As raw progresses, Tate intersects the propulsive chapters of “us” with forward leaps into each girl’s singular future, exploring how they are separately haunted by what happened the summer Sammy went missing. The first chapter in the first person singular arrives about a quarter into the novel, rousing the reader from a dream and revealing that the hive mind did not emerge intact. Because the girls aren’t very developed as individuals in the “we” chapters – after all, they never want to be alone or disagree – I found myself flipping through pages for reminders one of which was Hazel, the first girl offered her voice. I wondered if the set was not too crowded for such a burst. Ultimately, however, these fast forwards ominously color the action of the novel’s present, as the search for Sammy continues, the girls grow closer to Mia, and the dangers and possibilities of youth flicker around the edges. .
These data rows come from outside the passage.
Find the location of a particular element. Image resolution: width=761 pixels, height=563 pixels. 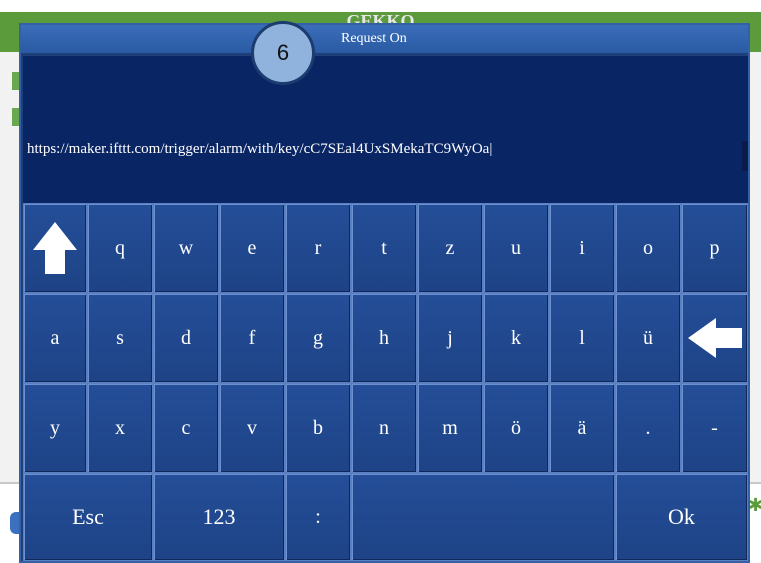

backspace-key is located at coordinates (714, 338).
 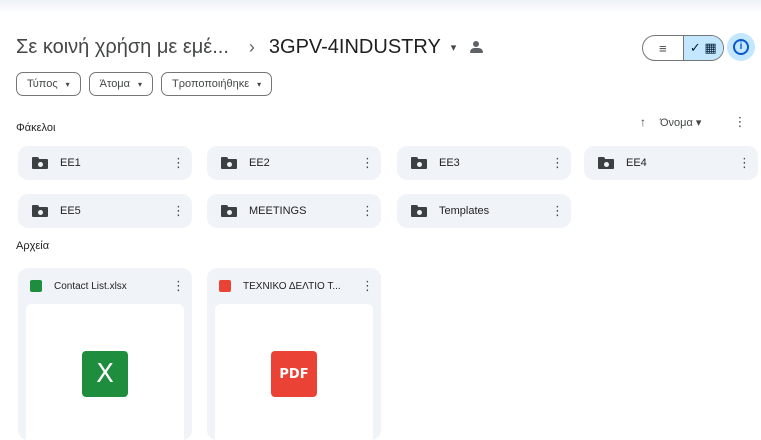 I want to click on folder-name: ΕΕ1, so click(x=70, y=163).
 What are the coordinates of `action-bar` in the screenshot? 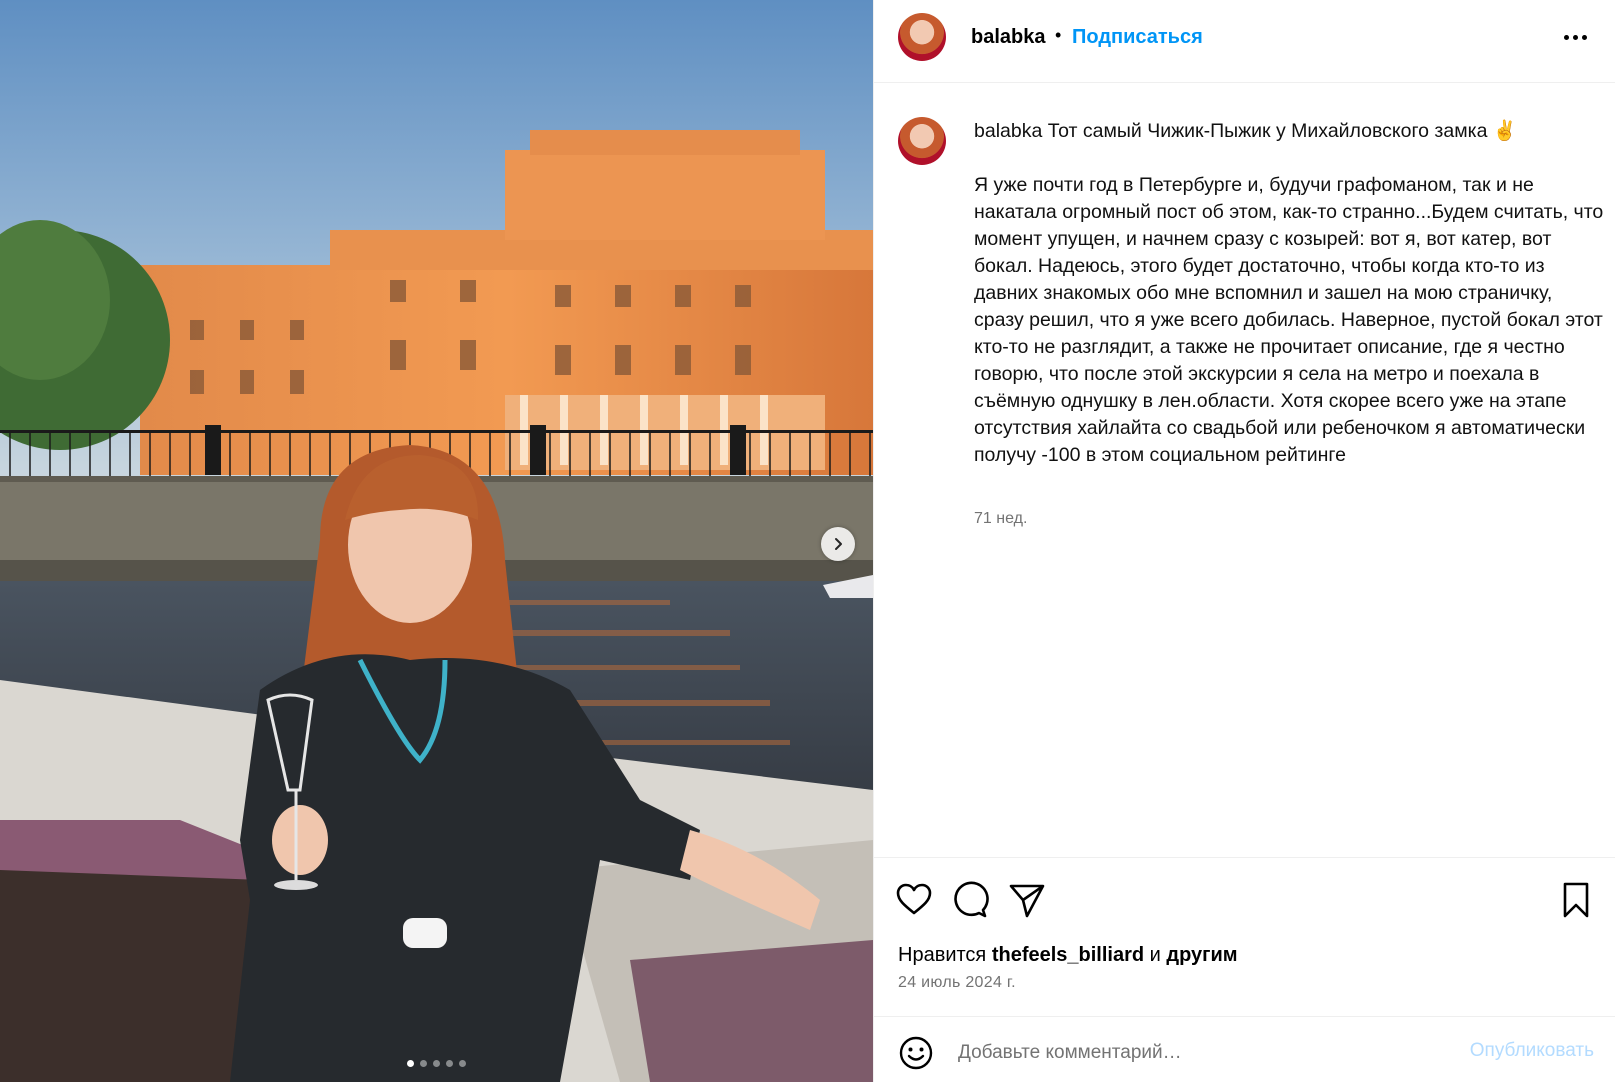 It's located at (1244, 900).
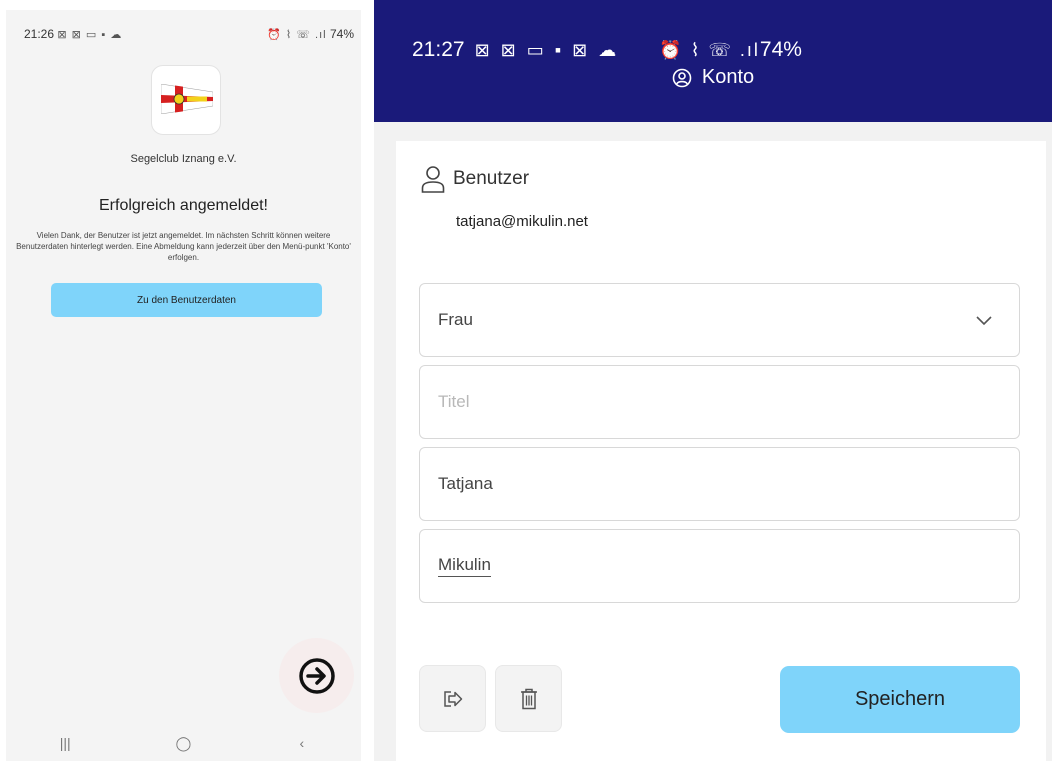 This screenshot has height=761, width=1052. What do you see at coordinates (184, 159) in the screenshot?
I see `club-name: Segelclub Iznang e.V.` at bounding box center [184, 159].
The only predictable move Tate makes in raw? While Mia hands out Star Search business cards to girls she deems pretty enough to be models, a sleazy photographer named Stone is the real caretaker, and the girls earn his approval in his gleaming pink house behind the walls of the development. Thankfully, instead of detailing Stone’s misdeeds, Tate focuses his commentary on how the city’s culture allowed him. In Falls Landing, swampy decay and corruption lurk beneath every veneer.

Far more unusual than Stone, and therefore more intriguing, is the polluted lake and its enigmatic role in Sammy’s disappearance and the haunting of the girls. In its eerie stillness and sticky dirt, the lake holds a dark secret of its own. By coloring raw with the murky waters of the lake, Tate adds depth and welcomes the strangeness of what could have been a more ordinary nightmare.

Kristen Martin is working on a book about the American orphanage for Bold Type Books. His writings have also appeared in The New York Times Magazine, The Believer, The Baffler, and elsewhere. She tweets at @kwistent.